Vertica Emitter

Vertica emitter supports Oracle, Postgres, MYSQL, MSSQL, DB2 connections.

You can configure and connect above mentioned DB-engines with JDBC. It allows you to emit data into DB2 and other sources into your data pipeline in batches after configuring JDBC channel.

👉

This is a batch component.

For using DB2, create a successful DB2 Connection.

Vertica Emitter Configuration

To add a Vertica emitter to your pipeline, drag it onto the canvas and connect it to a Data Source or processor.

👉

If the data source in pipeline has a streaming component, then the emitter will show four additional properties, Checkpoint Storage Location, Checkpoint Connections, Checkpoint Directory, and Time-Based checkpoint.

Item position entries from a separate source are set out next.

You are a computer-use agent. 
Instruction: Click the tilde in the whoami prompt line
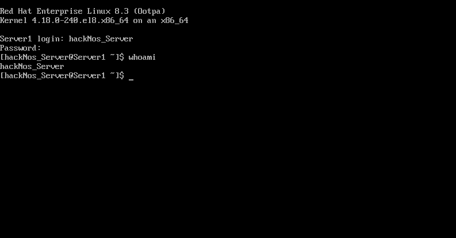113,56
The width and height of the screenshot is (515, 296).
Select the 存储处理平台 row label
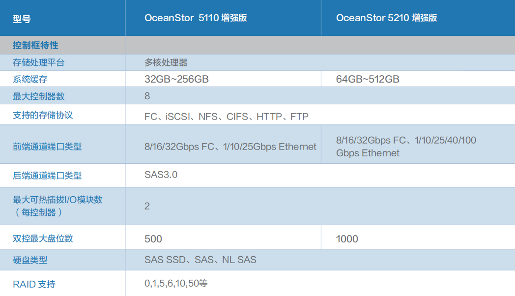click(x=38, y=62)
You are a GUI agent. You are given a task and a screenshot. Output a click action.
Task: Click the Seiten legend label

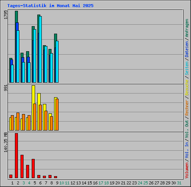[187, 68]
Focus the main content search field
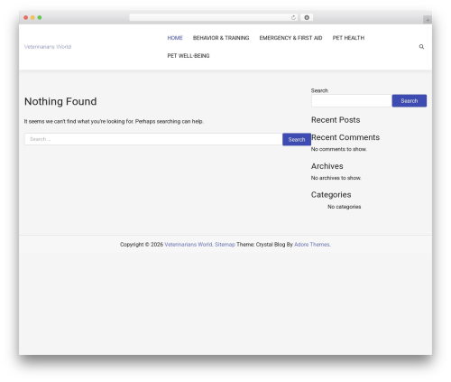 tap(153, 139)
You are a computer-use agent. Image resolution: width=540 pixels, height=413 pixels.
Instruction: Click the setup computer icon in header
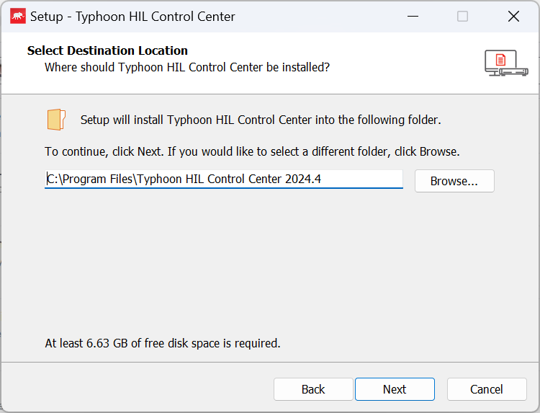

The configuration settings of the Vertica emitter are as follows:

Field	Description
Connection Name	All Vertica connections are listed here. Select a connection for connecting to Vertica.
Message Name	The name of the message configuration which will act as metadata for the actual data.
Table Name	Existing tablename of the specified database.
Is Batch Enabled	Enable parameter to batch multiple messages and improve write performances.
Batch Size	Batch Size, which determines how many rows to insert per round trip. This can help the performance on JDBC drivers. This option applies only to writing. It defaults to 1000.
Connection Retries	Number of retries for component connection. Possible values are -1, 0 or positive number. -1 denotes infinite retries. If Routing Required =true, then: Routing Policy - A json defining the custom routing policy. Example: {“1”:{“company”:{“Google”:20.0,“Apple”:80.0}}} Here 1 is the timestamp after which custom routing policy will be active, ‘company’ is the field name and the value ‘Google’ takes 20% shards and value ‘Apple’ takes 80% shards.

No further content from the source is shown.